Maps, emergency communication, personal communication, photos, information lookup, and many other reasons. I'm not saying you need it, but these are reasons you'd take it for convenient traveling.
You can always compartmentalize and not connect your work accounts to your private phone. It's not crazy not to have a phone with you, but it's definitely a statistical anomaly.
Because, roaming agreement with Europe can be so expensive and your phone so old (thus not supporting the dual band) you prefer to buy a cheap local one?
Once again thrifty persons are common, and modest people can prefer to travel once a year for the price of a smartphone TCO.
I'd still take mine to organise a lift to my car after landing. I didn't say you must take one. Just that it's convenient for many reasons and most people do it.
I live in the suburbs.
Used to not being able to come back because of a delay at the airport, trains incidents, and no one available to lift you.
Thus, staying in a gloomy airport or train station being jet lagged and having hallucination because of sleep depravation while waiting for the first train, and urging to not sleep to be sure I will neither miss my stop nor get robbed while sleeping.

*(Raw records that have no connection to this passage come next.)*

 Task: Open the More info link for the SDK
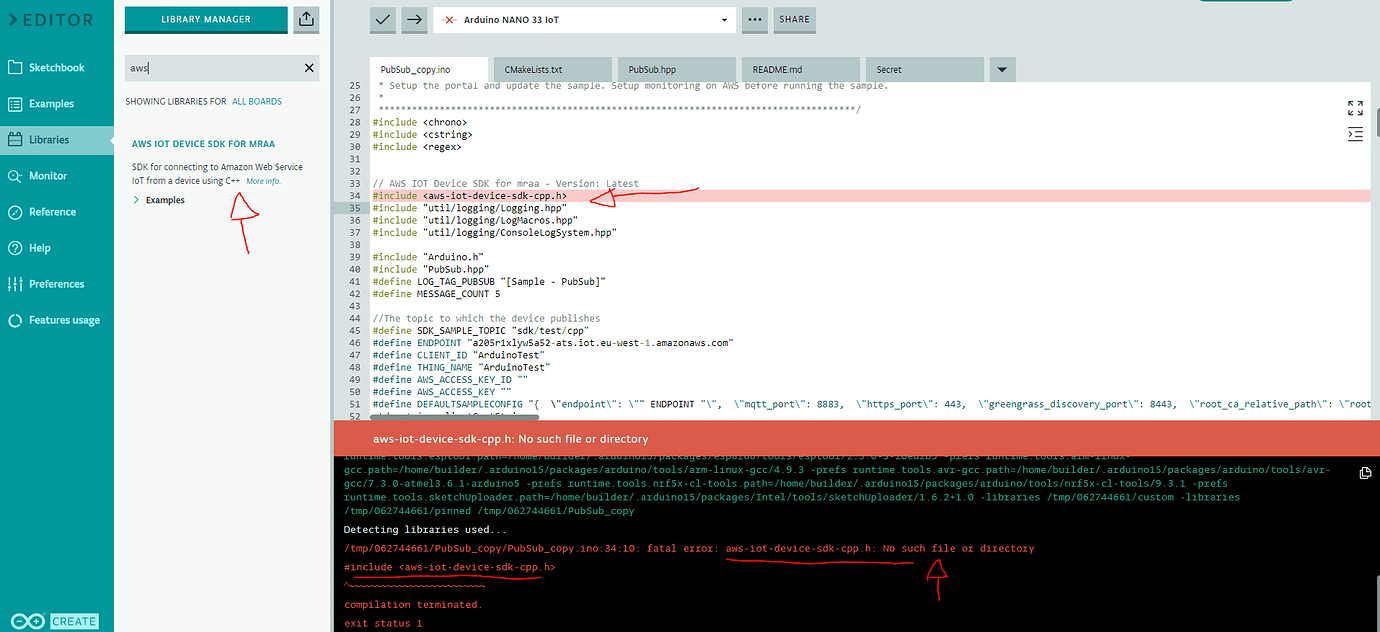pyautogui.click(x=262, y=180)
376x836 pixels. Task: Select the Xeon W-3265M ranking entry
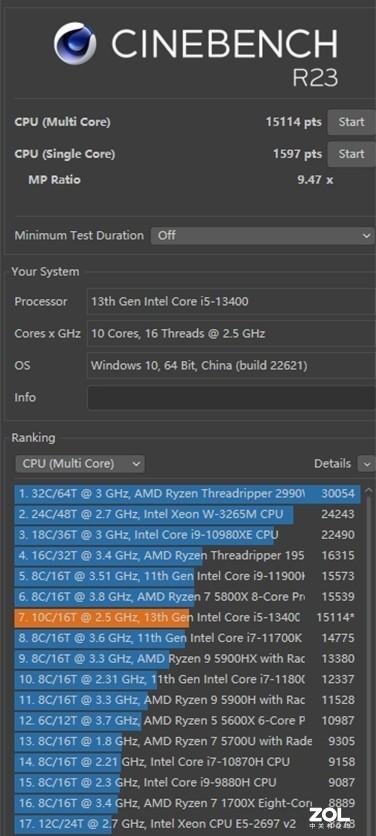[187, 515]
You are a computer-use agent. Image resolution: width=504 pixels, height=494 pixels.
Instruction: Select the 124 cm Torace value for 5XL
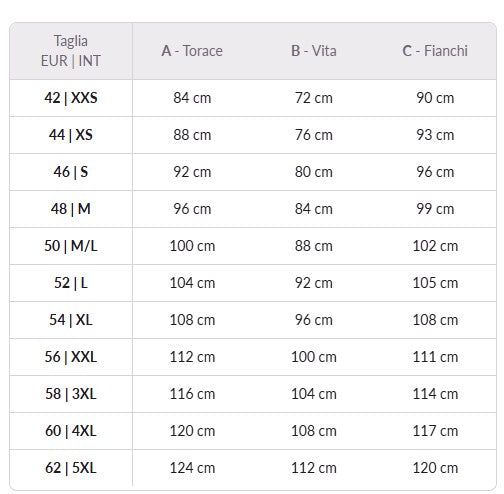pos(192,468)
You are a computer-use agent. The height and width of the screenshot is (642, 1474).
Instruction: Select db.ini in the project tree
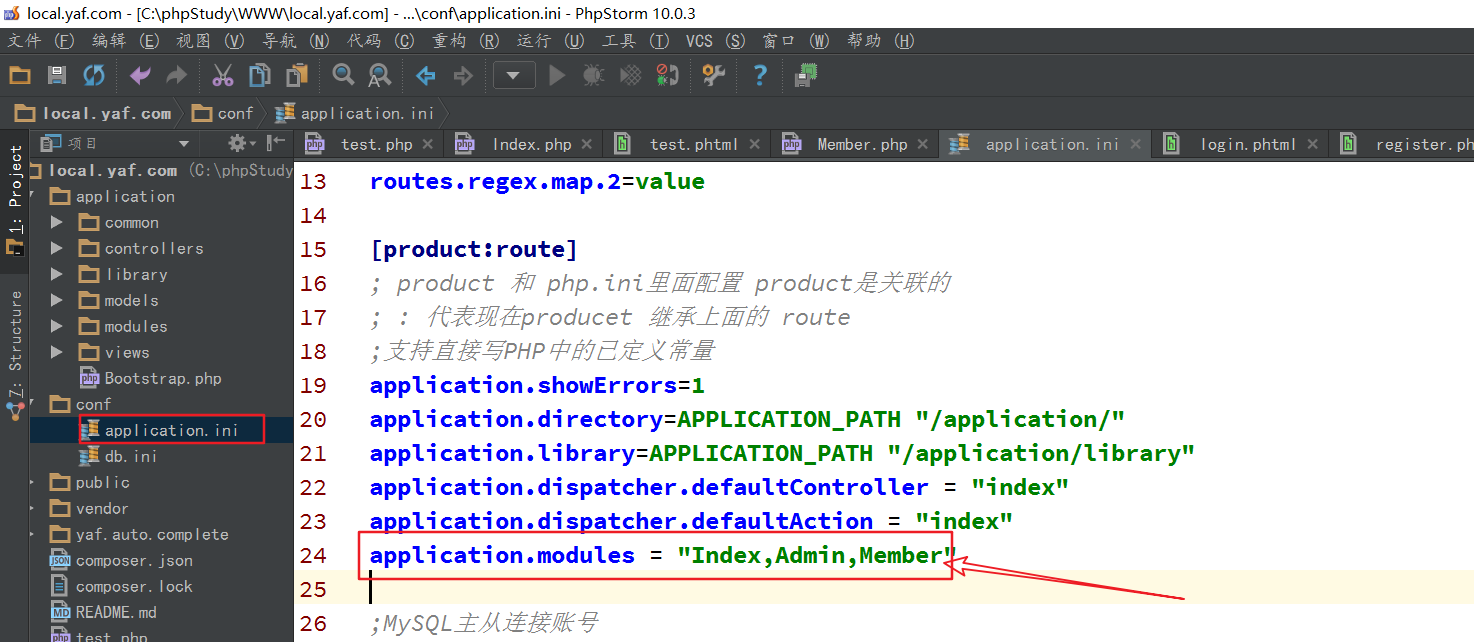pyautogui.click(x=130, y=457)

Once you experienced your fears and survived them, you lose them and gain confidence.
I now kind of enjoy this «voyage au bout de la Nuit».
I travelled on a two week holiday recently, and pretty much all of our itinerary was stored on my phone. Boarding passes for flights, transport info, airbnb/hotel booking info. We also had local maps, and Tripadvisor info preloaded for the area.
You don't need to have your work communication on your private phone. If you want to do that, you can still temporarily disconnect them before leaving for holidays...
That statement makes a few assumptions. I don't have more than one device for this stuff. My business and clients all emergency numbers (which would include that person number if it existed). I also have a painfully small amount of self control and have in the past nipped off to check my emails for "10 minutes".
A holiday can be a good opportunity to disconnect completely.
I didn't the last time I went on vacation in Europe. My cell phone carrier also is atrocious and charges usurious international roaming charges, so that was a contributing factor, but it's really nice to unplug and go off the grid on vacation. You just have to do things the old fashioned way - print out your reservations and itinerary, get some maps.
20? I recall going to Europe for two weeks in 2006 (BMW European Delivery). Didn't bother bringing my dumb-phone. Just had a camera. I drove 2000 miles around Western Europe, 6 countries, had zero hotel reservations before I left, and had no problems whatsoever. This was in April so just popping into a hotel and finding a vacancy was not a problem.
Why would I take my electronics on a leisure trip? Isn't it enough to depend on them during work hours? Does this really rouse suspicion at CBP?